Three Tickers Nobody's Talking About — But Should Be: ELAN, MITK, and SWIM
A livestock parasite outbreak, a Firefox vulnerability scanner, and an indoor pool company walk into a bar — and one of them might make you rich
Ticker Ratings
While the internet was busy eulogizing $AVGO after its AI guidance miss, a screwworm crawled into a calf in the southern U.S. and quietly handed $ELAN (Elanco Animal Health) one of the most specific, time-sensitive catalysts in biotech. The USDA is stockpiling treatments, three companies make them, and Elanco just got the first conditionally approved product — Credelio Quattro — for New World Screwworm. With a market cap under $5B and CEO Jeffrey Simmons already on CNBC, this isn't radar-level anymore, but it's still priced like nobody noticed. The outbreak is in early stages. The stockpile build is coming.
Next up: $MITK (Mitek Systems), a digital identity verification company that's basically a cockroach in the best way — small, unglamorous, impossible to kill. Bloomberg's coverage of Mozilla's 'Mythos' AI tool finding hundreds of Firefox vulnerabilities is a blinking neon sign for identity security infrastructure demand. Mitek sits at the unsexy intersection of fraud prevention and AI-enabled threat escalation. Sub-$400M market cap, sticky enterprise contracts, and a sector that's about to get a massive policy and spending tailwind.
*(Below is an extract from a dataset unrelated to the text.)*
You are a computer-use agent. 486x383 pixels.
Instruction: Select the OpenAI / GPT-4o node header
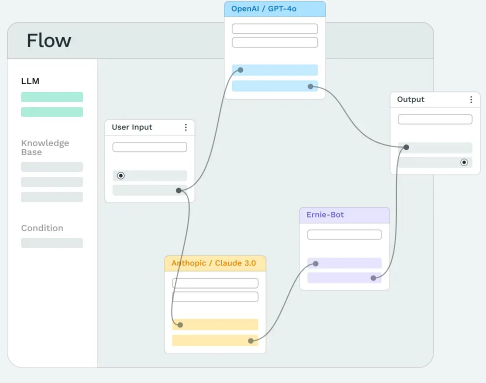click(275, 9)
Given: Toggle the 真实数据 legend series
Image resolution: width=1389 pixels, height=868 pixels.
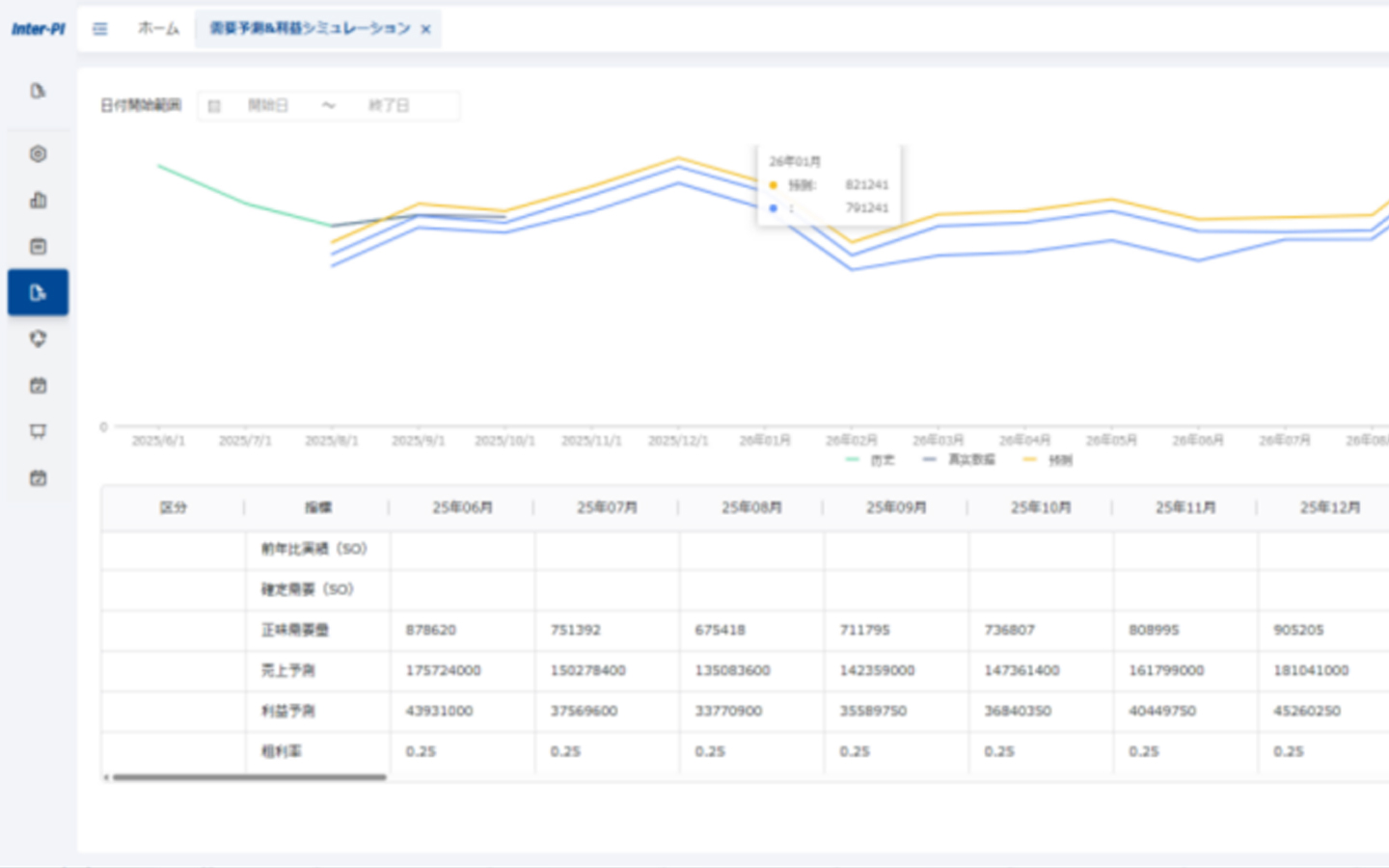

$SWIM (Latham Group), the largest designer of inground residential pools in North America, sounds boring until you realize the housing delisting surge — 5.8% of listings pulled in April per Redfin data — means homeowners are stuck and renovating instead of moving. Pools. They're building pools. Latham is sub-$500M market cap, beaten down with housing sentiment, and sitting on a coiled spring if mortgage rates dip even slightly. Sometimes the most contrarian trade is the most obvious one.